The behavior of the PIS also has disturbing implications for human society. For example, it is triggered when the bad situation is inescapable. One could argue against legal divorce and other socially liberal policies using that result. Hey, if you have no choice, you will learn to accept your fate and be more satisfied. The paradox is that when we predict how we will feel in the future, we predict that we will be happy with more freedom and choice. But because of the PIS, we turn out not to be. Yikes.
One aspect of the human situation that Gilbert doesn't spend too much time on is that some human groups systematically exploit errors in thinking to take advantage of other humans. For example, credit card companies set the "minimum fee" at a level below the point necessary to let the user get out of debt. So the consumer who pays what he believes he should will be forever trapped into paying high interest rates. So knowledge of the flaws in the human mental software can be dangerous in the hands of those who would use it to profit from the behavior of others.
However, Gilbert does see that certain cultural traditions about happiness can perpetuate themselves like a virus because they serve some purpose other than my personal happiness. (This is a weak version of the theory of memetics. The strong version of this theory is bogus, but the weak version isn't too bad.) So we celebrate child-rearing as fulfilling because otherwise we would die out, even though happiness levels drop when you are dealing with raising small children. Also, our economy might not thrive if we didn't promote the idea that consumption will make you happy.
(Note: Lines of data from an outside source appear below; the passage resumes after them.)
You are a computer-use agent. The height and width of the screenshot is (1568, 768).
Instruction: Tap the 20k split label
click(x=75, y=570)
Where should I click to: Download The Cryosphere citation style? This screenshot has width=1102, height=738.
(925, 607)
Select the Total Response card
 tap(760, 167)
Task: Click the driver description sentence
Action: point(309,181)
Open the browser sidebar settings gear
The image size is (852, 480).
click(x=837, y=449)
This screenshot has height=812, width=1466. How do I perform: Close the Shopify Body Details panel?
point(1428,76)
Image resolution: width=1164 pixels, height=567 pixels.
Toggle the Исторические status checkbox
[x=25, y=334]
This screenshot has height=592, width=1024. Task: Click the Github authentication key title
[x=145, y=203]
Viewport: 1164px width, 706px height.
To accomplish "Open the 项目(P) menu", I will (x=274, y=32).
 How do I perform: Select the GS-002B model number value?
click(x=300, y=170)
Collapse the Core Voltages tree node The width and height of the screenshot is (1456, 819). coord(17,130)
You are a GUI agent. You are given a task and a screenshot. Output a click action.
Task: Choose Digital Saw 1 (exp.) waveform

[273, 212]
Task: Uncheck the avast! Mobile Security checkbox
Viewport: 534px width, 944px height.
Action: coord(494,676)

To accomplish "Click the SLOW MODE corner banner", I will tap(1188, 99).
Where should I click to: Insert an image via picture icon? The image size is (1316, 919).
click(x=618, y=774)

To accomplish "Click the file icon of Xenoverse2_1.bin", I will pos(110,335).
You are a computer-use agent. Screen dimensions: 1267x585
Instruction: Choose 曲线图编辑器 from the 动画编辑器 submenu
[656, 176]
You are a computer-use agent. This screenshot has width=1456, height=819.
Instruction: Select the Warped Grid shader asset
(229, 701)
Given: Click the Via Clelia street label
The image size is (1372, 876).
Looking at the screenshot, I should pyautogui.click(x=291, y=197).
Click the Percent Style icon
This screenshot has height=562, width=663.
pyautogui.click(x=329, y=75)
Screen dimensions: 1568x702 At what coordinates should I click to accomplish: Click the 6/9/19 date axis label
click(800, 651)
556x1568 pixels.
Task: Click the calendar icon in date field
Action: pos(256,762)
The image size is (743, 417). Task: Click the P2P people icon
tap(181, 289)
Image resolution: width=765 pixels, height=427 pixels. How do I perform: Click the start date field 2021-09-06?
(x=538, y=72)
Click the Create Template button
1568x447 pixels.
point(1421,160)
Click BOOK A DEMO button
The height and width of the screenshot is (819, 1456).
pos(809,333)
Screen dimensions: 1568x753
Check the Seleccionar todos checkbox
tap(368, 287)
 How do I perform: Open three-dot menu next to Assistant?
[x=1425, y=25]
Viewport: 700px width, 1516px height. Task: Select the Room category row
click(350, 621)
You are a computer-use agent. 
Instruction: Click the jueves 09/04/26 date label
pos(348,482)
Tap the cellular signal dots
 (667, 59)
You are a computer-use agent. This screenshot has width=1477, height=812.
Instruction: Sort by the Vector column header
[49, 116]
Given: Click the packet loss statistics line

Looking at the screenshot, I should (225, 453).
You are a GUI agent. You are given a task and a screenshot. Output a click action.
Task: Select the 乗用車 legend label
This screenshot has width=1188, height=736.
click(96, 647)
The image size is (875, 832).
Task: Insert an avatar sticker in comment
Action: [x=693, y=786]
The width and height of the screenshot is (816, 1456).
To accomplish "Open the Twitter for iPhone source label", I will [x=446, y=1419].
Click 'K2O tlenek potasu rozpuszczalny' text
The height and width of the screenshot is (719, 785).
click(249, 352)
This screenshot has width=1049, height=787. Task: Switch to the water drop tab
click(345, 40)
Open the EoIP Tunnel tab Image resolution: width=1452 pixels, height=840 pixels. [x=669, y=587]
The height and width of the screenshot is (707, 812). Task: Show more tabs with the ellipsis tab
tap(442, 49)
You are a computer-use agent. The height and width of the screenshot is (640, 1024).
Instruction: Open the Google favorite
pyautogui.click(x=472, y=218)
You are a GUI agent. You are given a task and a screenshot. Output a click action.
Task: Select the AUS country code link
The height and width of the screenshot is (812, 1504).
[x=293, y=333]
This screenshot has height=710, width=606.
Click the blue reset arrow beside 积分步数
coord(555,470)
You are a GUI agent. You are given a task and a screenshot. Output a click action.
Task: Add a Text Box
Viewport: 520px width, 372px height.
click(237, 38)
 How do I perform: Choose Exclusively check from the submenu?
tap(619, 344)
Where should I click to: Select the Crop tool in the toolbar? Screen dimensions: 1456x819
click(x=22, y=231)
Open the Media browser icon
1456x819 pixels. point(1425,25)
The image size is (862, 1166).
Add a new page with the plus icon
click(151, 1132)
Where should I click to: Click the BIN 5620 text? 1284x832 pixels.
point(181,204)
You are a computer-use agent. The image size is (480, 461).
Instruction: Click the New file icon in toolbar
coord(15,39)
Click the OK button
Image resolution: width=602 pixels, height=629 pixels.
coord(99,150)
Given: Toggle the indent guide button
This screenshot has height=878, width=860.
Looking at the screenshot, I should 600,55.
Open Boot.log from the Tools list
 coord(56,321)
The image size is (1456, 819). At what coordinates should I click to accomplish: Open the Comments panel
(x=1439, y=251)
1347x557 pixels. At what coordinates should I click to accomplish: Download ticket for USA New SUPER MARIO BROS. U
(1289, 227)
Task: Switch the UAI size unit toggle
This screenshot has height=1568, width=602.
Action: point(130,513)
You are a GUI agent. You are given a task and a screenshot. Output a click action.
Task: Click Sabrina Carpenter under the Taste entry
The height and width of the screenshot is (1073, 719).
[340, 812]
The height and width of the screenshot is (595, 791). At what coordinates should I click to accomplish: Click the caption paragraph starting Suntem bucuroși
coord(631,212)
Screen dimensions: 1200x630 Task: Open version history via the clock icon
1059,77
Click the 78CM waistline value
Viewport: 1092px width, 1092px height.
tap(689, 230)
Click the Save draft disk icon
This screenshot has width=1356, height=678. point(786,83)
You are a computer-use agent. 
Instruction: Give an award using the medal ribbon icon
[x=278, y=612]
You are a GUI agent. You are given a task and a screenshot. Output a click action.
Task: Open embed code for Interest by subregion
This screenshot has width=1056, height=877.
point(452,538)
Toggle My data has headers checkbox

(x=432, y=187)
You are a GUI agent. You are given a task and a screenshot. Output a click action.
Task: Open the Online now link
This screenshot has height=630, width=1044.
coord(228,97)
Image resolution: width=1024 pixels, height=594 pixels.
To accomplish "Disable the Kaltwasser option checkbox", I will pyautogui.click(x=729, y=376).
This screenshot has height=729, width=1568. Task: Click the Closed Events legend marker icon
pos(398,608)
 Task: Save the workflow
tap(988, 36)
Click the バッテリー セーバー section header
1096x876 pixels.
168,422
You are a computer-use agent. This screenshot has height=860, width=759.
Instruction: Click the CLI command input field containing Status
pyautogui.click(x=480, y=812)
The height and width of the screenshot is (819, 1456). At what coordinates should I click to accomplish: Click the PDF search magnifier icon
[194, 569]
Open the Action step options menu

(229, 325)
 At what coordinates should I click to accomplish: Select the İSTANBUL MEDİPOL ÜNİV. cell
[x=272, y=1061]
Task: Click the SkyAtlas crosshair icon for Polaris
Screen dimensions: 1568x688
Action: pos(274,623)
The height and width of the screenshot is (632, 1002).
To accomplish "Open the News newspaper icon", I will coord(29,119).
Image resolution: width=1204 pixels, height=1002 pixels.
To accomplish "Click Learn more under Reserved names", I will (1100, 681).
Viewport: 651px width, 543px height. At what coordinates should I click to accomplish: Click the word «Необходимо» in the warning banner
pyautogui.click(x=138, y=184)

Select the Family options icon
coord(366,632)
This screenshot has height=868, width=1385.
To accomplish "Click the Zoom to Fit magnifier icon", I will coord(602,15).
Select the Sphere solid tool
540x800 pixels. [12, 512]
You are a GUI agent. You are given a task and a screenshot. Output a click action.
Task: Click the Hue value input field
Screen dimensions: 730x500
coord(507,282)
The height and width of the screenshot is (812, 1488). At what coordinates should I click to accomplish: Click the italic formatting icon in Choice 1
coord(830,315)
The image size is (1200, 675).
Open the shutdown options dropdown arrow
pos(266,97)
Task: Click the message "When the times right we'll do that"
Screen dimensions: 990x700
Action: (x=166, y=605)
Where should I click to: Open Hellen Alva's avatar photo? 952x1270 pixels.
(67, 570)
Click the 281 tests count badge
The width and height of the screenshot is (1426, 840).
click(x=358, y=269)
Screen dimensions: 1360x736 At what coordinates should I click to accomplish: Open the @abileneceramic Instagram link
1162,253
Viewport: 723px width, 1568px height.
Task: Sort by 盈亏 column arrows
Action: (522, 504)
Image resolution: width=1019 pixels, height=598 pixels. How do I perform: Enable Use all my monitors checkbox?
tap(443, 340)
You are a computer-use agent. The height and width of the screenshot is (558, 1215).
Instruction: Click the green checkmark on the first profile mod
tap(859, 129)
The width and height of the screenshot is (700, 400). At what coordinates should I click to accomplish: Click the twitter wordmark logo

It doesn't have to be an organized conspiracy to trick us into foolish behavior, but in the example of the credit cards, it can be.
Gilbert presents a method by which we can do a better job of predicting how happy we will be if we take a given course of action: find someone who has already done it and ask them if they are currently happy. However, he points out that on average, people do not like to follow this course of action. So we are fated to take the actions we imagine (often incorrectly) will make us happy, when in fact they don't, even though we could have gotten a better sense of future happiness just by asking someone with more experience. So we stumble in our quest, and we stumble on happiness.